At the 30,000-foot level, the world's economy appears as stormy as it's been since the financial crisis blew over. Europe remains mired in debt. China faces a slowing growth rate and an expanding housing bubble.

Here at home, fears about how the government would handle the fiscal cliff -- the tax hikes and budget cuts that were set to start kicking in at year's end -- frightened businesses into delaying capital spending and hiring, erasing what little momentum the economy had going into 2013. Tilt your gaze toward ground level, though, and the picture brightens. Dark shadows that cast a pall over consumers are beginning to lift as the housing and job markets slowly warm. Prepare correctly, and these strange conditions present opportunity.

In Money magazine's Make More in 2013, you'll learn how to get more investment income at a time of super-low rates, why, as a prospective home seller or buyer, you need to stop sitting on your hands, and how you can start exploring job opportunities again. Up first: A look at the U.S. economy and what's contributing to a rosier outlook for growth.

The economy

Why is the view from terra firma so much better than from up high? Three words: employment, debt, and housing.

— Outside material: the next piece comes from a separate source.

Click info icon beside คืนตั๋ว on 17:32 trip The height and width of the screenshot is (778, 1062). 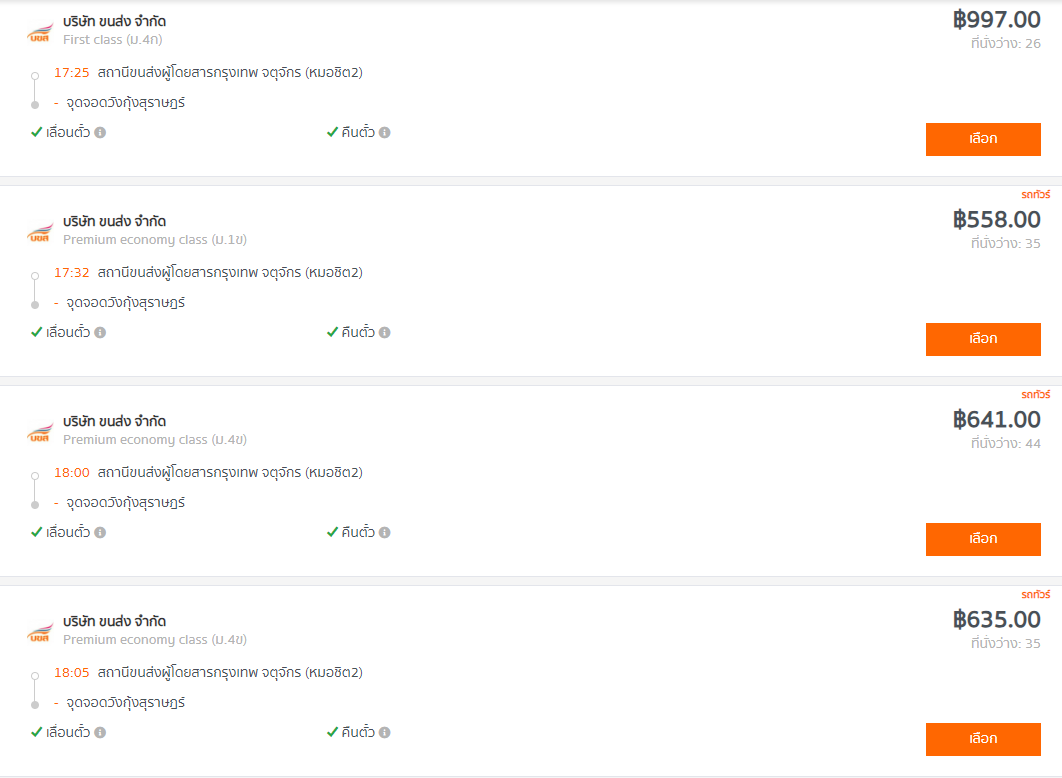click(385, 332)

Jobs are coming back. Hiring is hardly robust yet, but the unemployment rate is well off its 10% peak. By this time next year, the economy should be adding 173,000 jobs a month, up from this year's 157,000, according to the National Association for Business Economics.
"We'll see a slow but steady increase in employment throughout the year," says Sean Snaith, economics professor at the University of Central Florida. "The pendulum is shifting toward workers again."

How quickly that pendulum shifts depends in part on how soon the fog over taxes and budget cuts lifts. Businesses are in a holding pattern, but they're in far better financial shape than since the credit crisis.

Consumer debt is shrinking. The balance sheets of American families look fairly healthy too. Consumers have been working down their levels of installment debt, and that, combined with low borrowing rates for houses and cars, has eased payment burdens significantly.

"We're not going to be another Japan, which lost two decades dealing with debt," says Hank Smith, chief investment officer at Haverford Trust. "In the corporate and household sectors, that's s already taking place."

Finally, housing is coming back. For five years the real estate market has cast the longest of shadows. Now the sun is overhead.

In many areas, the inventory of homes on the market is down 20% or more from just a year ago. Nationwide, there are 1.8 million houses for sale. At the peak, in the summer of 2007, that figure was more than twice as high. Sales of existing single-family homes, meanwhile, jumped 11% in the 12 months through September. Demand should remain elevated as the Fed keeps buying bonds so mortgage rates stay low.